Tem casos de crianças que foram afetadas diretamente. Anciãos que sofrem consequências diretas. É um cenário muito difícil. Existem várias legislações, decretos governamentais, que vem fazendo essa abertura. O que nos resta é fazer essa articulação, união de vários movimentos, universidades que também têm pessoas sensibilizadas com a questão do Pantanal, e se juntarem.

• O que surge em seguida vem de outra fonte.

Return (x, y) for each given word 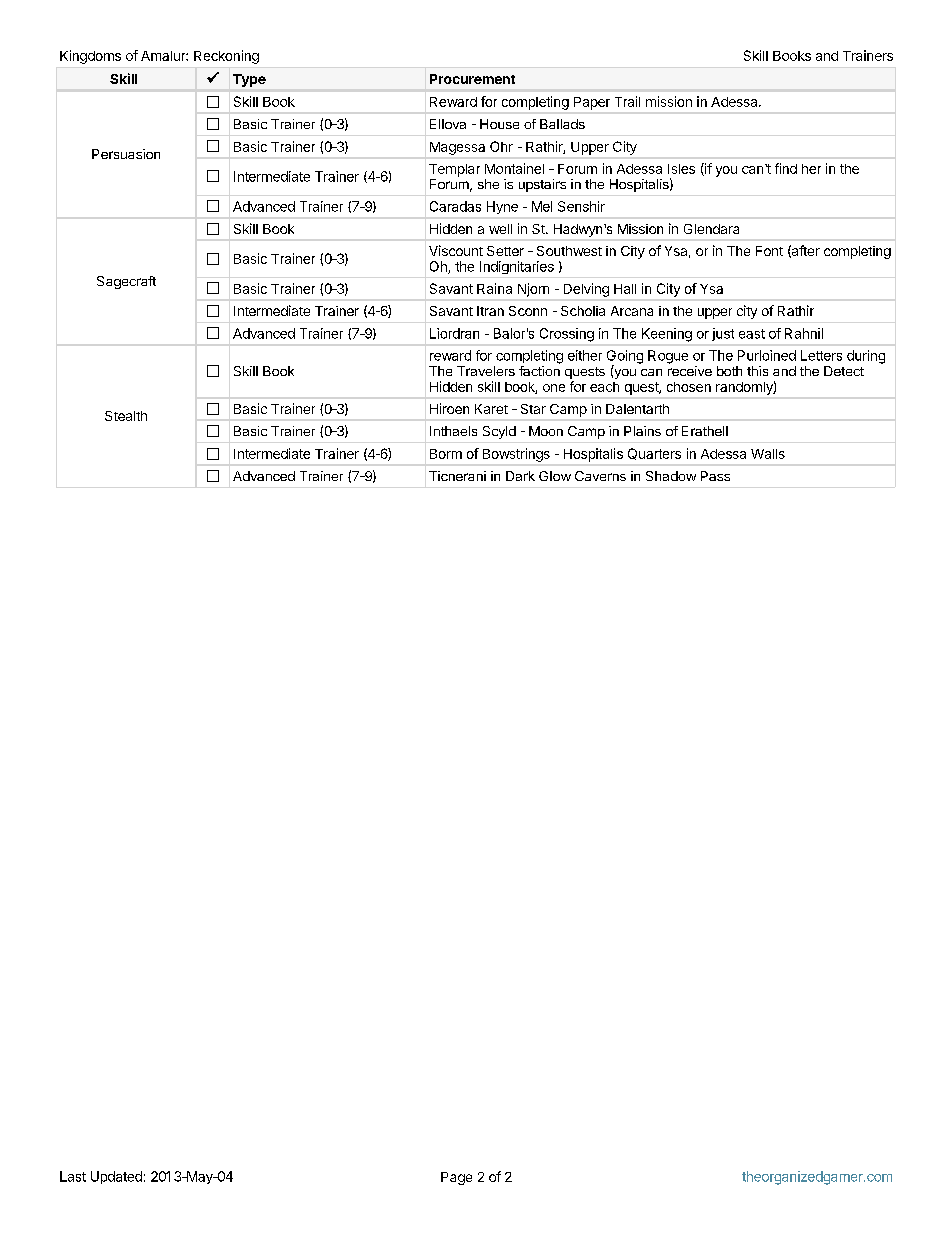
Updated (116, 1177)
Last (73, 1176)
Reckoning (226, 57)
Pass (715, 476)
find (786, 168)
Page (456, 1178)
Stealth (126, 416)
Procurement (472, 79)
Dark (520, 476)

Fazer frente para impedir esse processo de degradação do Pantanal que vem se acirrando cada vez mais. 


Os incêndios já destruíram 300 mil hectares de vegetação nativa na cidade de Corumbá, de acordo com o PrevFogo/Ibama / Divulgação/Portal do Governo de Mato Grosso do Sul

Parece que o setor do agronegócio, os grandes latifundiários, não perceberam que o potencial das atividades agrícolas, da pecuária, só se sustentam porque existe a biodiversidade do Pantanal. Porque existe água. A partir do momento que as fontes de água, os povos tradicionais e indígenas que estão nesse bioma desaparecerem, não tem nenhuma atividade que se mantenha. O próprio agronegócio não vai se sustentar sem as fontes de águas do Pantanal. Se não tiver essa percepção o quanto antes, nem o agronegócio vai se sustentar sem esse território alagado.